- Problem statement -
Your reply should consist solely of the lines from the start of the material below through the line containing "Click the 描述", reproduced exactly.

··· Supplied records ···

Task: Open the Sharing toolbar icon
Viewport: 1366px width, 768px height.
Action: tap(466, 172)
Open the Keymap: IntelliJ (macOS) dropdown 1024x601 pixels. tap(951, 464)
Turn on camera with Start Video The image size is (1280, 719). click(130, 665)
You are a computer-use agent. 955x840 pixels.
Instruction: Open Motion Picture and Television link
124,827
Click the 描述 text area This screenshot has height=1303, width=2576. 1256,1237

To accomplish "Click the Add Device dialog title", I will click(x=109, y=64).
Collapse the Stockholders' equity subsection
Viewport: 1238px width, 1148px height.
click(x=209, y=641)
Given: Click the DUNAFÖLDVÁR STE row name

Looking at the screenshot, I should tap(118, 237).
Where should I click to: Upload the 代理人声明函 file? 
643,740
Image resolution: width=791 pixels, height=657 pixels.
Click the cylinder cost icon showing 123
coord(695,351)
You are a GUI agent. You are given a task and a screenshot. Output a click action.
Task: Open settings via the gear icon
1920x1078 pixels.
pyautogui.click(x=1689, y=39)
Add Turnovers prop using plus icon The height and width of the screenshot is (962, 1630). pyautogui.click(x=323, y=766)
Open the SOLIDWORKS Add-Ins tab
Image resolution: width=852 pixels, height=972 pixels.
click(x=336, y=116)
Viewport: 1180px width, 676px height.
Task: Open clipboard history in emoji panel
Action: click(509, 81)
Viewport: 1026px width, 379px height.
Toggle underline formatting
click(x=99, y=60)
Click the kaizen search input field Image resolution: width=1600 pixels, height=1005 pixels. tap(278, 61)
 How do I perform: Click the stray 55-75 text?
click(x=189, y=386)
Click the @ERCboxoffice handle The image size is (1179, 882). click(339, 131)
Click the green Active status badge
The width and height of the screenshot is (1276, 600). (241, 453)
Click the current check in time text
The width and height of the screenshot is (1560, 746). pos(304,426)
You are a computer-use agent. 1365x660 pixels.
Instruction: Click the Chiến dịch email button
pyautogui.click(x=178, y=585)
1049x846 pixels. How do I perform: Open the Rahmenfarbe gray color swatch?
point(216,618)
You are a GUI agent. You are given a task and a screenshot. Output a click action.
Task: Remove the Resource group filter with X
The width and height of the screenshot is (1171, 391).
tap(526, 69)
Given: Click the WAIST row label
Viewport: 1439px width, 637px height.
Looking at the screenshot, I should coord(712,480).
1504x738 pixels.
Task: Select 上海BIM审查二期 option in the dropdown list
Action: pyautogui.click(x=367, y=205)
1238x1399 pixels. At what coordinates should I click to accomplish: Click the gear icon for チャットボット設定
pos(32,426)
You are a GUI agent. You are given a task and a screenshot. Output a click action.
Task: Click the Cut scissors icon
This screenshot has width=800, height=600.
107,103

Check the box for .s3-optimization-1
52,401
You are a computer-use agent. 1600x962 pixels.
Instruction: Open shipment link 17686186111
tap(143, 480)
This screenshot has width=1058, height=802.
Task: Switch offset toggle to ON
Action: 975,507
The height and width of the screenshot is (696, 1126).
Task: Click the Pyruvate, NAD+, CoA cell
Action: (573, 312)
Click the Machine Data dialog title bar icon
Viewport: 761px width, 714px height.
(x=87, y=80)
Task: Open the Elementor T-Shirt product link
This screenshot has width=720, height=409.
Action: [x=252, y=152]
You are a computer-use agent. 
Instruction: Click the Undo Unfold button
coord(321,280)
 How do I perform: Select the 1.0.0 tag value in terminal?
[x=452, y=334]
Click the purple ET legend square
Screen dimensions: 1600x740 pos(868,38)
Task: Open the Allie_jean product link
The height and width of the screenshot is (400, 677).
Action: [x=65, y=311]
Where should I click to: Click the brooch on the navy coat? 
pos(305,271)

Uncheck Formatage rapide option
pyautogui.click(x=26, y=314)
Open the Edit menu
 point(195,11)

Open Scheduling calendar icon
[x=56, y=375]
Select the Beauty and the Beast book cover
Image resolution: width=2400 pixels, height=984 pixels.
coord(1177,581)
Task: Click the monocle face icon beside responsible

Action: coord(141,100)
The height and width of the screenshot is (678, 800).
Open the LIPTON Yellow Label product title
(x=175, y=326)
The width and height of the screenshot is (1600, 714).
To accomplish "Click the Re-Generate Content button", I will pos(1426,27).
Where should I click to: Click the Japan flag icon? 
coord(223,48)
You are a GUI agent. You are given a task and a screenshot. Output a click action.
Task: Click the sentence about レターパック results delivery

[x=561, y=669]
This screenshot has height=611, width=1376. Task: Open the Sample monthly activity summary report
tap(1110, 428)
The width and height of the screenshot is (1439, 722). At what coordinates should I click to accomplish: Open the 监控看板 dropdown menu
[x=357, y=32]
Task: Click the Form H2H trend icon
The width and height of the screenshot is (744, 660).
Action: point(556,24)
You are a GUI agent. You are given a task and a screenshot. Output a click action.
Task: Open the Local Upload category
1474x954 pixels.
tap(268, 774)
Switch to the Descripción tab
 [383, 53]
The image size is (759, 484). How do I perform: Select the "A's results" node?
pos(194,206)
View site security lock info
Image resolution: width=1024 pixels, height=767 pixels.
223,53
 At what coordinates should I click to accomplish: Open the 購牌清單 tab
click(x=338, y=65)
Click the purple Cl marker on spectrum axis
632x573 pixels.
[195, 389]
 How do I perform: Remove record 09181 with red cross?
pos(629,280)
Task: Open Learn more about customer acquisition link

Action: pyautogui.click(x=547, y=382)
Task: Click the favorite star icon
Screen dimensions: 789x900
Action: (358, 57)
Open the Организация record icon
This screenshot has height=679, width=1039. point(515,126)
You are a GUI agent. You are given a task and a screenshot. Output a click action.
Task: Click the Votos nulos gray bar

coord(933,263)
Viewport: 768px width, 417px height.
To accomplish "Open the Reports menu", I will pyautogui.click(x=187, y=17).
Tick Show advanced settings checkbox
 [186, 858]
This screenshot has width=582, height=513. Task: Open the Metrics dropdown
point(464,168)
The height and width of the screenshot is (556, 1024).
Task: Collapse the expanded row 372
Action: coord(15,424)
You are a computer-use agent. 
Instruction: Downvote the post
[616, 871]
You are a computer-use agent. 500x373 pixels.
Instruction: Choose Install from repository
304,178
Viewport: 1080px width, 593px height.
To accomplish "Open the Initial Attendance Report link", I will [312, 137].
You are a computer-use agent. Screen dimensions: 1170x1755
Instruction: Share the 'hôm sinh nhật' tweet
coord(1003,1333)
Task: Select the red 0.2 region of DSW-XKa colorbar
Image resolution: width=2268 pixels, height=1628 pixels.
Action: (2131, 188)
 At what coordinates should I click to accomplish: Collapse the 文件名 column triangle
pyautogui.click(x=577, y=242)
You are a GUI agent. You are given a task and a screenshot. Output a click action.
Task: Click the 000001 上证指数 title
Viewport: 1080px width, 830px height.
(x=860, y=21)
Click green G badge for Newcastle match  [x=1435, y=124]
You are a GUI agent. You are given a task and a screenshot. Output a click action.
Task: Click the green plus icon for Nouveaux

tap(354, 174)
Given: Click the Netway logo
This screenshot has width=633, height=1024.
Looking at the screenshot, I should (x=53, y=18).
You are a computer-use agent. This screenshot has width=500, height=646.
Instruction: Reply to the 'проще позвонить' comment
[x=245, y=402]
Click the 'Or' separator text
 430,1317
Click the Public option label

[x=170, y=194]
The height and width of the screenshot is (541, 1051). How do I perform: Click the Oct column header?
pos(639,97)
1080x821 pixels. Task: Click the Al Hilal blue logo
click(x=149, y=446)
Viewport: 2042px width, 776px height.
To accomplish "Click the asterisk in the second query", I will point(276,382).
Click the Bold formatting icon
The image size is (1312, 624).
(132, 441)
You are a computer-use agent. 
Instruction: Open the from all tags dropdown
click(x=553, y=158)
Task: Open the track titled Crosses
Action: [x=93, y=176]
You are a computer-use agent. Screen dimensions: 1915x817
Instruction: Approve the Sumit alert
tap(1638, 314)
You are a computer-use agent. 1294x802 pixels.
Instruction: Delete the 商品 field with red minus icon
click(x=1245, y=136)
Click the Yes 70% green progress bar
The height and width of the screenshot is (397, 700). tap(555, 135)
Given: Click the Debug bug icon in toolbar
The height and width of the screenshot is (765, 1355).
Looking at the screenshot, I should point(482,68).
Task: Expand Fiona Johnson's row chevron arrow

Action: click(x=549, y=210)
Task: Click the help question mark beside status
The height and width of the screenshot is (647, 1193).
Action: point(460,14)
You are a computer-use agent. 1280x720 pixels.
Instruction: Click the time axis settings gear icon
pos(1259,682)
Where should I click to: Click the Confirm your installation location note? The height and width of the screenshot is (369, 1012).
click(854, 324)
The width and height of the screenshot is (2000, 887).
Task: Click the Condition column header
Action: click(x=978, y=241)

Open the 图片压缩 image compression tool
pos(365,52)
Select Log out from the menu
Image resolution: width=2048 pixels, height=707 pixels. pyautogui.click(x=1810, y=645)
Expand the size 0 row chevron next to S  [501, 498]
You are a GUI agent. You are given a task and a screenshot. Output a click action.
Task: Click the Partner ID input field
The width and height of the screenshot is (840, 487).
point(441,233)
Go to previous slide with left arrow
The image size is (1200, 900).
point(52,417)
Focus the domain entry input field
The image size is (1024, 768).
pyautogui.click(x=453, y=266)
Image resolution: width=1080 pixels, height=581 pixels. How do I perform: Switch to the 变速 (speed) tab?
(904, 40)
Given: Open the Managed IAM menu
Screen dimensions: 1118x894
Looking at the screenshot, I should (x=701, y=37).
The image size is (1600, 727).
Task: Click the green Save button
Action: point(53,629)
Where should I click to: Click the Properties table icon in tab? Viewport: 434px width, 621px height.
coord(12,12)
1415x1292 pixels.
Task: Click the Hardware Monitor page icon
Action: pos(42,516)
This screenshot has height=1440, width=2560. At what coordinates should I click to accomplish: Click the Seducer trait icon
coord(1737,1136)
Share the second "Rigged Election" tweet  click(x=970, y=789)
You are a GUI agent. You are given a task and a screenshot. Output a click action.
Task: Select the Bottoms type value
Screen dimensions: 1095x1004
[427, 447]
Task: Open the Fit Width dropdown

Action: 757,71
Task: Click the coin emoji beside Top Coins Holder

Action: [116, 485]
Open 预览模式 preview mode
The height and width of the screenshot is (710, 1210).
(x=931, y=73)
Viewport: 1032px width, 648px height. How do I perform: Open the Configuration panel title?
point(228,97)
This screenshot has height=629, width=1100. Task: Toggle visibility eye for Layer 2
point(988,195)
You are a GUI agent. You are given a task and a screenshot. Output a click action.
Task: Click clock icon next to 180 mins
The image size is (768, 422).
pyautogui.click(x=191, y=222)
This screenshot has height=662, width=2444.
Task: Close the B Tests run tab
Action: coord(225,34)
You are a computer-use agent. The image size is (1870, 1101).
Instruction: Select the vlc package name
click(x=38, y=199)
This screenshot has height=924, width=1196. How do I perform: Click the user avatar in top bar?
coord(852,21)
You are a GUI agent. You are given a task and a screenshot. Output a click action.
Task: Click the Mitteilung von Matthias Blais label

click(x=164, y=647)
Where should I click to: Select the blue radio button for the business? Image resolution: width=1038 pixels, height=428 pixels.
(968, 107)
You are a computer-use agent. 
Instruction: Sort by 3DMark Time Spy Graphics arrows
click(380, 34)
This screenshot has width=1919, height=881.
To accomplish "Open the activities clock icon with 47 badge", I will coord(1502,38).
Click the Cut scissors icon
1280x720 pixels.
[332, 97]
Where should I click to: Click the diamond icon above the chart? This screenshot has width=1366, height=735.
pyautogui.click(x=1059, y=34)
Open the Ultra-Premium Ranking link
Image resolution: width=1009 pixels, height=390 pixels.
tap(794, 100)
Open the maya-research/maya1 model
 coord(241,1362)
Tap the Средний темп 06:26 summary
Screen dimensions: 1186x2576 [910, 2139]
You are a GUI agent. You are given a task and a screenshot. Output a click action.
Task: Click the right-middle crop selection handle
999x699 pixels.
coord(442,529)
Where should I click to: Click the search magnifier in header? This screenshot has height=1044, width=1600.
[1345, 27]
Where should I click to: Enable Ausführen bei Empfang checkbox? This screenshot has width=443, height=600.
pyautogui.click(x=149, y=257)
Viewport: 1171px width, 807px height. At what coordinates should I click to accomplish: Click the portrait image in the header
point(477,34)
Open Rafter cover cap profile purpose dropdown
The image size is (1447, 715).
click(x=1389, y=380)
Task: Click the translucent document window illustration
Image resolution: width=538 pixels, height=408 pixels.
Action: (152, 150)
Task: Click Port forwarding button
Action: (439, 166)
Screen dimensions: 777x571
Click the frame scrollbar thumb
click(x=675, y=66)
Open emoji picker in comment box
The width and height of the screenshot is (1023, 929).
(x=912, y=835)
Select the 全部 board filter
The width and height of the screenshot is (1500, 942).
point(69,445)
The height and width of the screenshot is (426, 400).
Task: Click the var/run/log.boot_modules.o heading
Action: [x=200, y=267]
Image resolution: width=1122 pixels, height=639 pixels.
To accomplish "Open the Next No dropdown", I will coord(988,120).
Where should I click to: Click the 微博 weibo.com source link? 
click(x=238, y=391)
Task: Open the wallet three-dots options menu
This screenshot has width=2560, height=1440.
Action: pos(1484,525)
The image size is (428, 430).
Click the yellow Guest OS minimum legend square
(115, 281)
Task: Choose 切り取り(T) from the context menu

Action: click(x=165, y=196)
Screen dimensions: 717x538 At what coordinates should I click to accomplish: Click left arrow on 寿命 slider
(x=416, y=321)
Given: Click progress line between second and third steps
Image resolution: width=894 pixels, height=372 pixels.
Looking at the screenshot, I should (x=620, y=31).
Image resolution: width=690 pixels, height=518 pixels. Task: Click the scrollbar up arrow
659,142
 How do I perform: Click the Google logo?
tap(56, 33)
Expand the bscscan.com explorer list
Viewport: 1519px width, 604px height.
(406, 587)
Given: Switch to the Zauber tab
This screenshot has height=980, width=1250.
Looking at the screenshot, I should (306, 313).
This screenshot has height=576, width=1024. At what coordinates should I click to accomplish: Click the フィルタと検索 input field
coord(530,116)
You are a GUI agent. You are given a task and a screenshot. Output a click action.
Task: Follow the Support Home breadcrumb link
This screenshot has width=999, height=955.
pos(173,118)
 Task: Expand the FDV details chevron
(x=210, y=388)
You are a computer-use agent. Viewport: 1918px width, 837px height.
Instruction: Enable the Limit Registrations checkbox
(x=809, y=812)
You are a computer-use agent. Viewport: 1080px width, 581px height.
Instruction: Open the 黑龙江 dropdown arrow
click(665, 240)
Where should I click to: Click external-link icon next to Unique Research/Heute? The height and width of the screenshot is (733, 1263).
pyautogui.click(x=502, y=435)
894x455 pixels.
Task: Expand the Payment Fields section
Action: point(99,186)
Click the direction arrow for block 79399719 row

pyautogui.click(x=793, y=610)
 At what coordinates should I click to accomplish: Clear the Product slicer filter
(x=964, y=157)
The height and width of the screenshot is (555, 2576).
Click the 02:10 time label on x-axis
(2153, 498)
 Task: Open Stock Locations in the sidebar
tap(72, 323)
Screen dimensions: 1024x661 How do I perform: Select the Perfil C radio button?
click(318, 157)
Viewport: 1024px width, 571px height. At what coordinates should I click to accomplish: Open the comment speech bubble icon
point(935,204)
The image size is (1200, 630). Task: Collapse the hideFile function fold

···

- Response for this exercise -
Task: Open the Sharing toolbar icon
Viewport: 1366px width, 768px height.
Action: tap(466, 172)
Open the Keymap: IntelliJ (macOS) dropdown 1024x601 pixels. tap(951, 464)
Turn on camera with Start Video The image size is (1280, 719). click(130, 665)
You are a computer-use agent. 955x840 pixels.
Instruction: Open Motion Picture and Television link
124,827
Click the 描述 text area This screenshot has height=1303, width=2576. 1256,1237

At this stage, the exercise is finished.